## GIVEN INSTRUCTION:
Copy out all of the following material word for word, changing nothing.

------------

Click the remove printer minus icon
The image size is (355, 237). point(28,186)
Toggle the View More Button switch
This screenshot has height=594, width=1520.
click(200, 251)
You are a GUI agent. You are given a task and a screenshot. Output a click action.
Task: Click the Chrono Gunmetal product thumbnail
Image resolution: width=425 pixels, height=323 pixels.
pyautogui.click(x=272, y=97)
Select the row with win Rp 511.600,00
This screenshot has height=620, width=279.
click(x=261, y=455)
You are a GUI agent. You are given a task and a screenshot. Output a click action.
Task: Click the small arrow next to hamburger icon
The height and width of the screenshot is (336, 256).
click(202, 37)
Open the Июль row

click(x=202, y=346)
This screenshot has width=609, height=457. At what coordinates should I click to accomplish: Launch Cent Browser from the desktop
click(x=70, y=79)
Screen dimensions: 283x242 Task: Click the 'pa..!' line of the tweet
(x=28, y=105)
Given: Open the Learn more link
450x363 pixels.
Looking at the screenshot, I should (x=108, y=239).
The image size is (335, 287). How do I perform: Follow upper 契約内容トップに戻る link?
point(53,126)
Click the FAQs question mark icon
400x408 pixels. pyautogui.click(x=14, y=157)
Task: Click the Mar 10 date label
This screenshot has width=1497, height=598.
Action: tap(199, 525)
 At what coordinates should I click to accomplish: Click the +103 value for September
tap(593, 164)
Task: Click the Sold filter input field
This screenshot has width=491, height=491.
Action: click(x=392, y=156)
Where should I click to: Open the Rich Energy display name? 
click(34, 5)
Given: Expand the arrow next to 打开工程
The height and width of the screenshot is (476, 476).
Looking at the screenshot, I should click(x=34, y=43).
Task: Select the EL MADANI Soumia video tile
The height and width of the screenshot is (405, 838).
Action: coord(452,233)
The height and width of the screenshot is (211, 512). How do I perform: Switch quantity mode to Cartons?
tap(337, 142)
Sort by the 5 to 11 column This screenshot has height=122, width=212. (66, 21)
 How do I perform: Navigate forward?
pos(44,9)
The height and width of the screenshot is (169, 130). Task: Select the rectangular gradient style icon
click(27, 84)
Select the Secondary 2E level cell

------------

## EXERCISE RESULT:
Click the remove printer minus icon
The image size is (355, 237). point(28,186)
Toggle the View More Button switch
This screenshot has height=594, width=1520.
click(200, 251)
You are a GUI agent. You are given a task and a screenshot. Output a click action.
Task: Click the Chrono Gunmetal product thumbnail
Image resolution: width=425 pixels, height=323 pixels.
pyautogui.click(x=272, y=97)
Select the row with win Rp 511.600,00
This screenshot has height=620, width=279.
click(x=261, y=455)
You are a GUI agent. You are given a task and a screenshot. Output a click action.
Task: Click the small arrow next to hamburger icon
The height and width of the screenshot is (336, 256).
click(202, 37)
Open the Июль row

click(x=202, y=346)
This screenshot has width=609, height=457. At what coordinates should I click to accomplish: Launch Cent Browser from the desktop
click(x=70, y=79)
Screen dimensions: 283x242 Task: Click the 'pa..!' line of the tweet
(x=28, y=105)
Given: Open the Learn more link
450x363 pixels.
Looking at the screenshot, I should (x=108, y=239).
The image size is (335, 287). How do I perform: Follow upper 契約内容トップに戻る link?
point(53,126)
Click the FAQs question mark icon
400x408 pixels. pyautogui.click(x=14, y=157)
Task: Click the Mar 10 date label
This screenshot has width=1497, height=598.
Action: tap(199, 525)
 At what coordinates should I click to accomplish: Click the +103 value for September
tap(593, 164)
Task: Click the Sold filter input field
This screenshot has width=491, height=491.
Action: click(x=392, y=156)
Where should I click to: Open the Rich Energy display name? 
click(34, 5)
Given: Expand the arrow next to 打开工程
The height and width of the screenshot is (476, 476).
Looking at the screenshot, I should click(x=34, y=43).
Task: Select the EL MADANI Soumia video tile
The height and width of the screenshot is (405, 838).
Action: coord(452,233)
The height and width of the screenshot is (211, 512). How do I perform: Switch quantity mode to Cartons?
tap(337, 142)
Sort by the 5 to 11 column This screenshot has height=122, width=212. (66, 21)
 How do I perform: Navigate forward?
pos(44,9)
The height and width of the screenshot is (169, 130). Task: Select the rectangular gradient style icon
click(27, 84)
Select the Secondary 2E level cell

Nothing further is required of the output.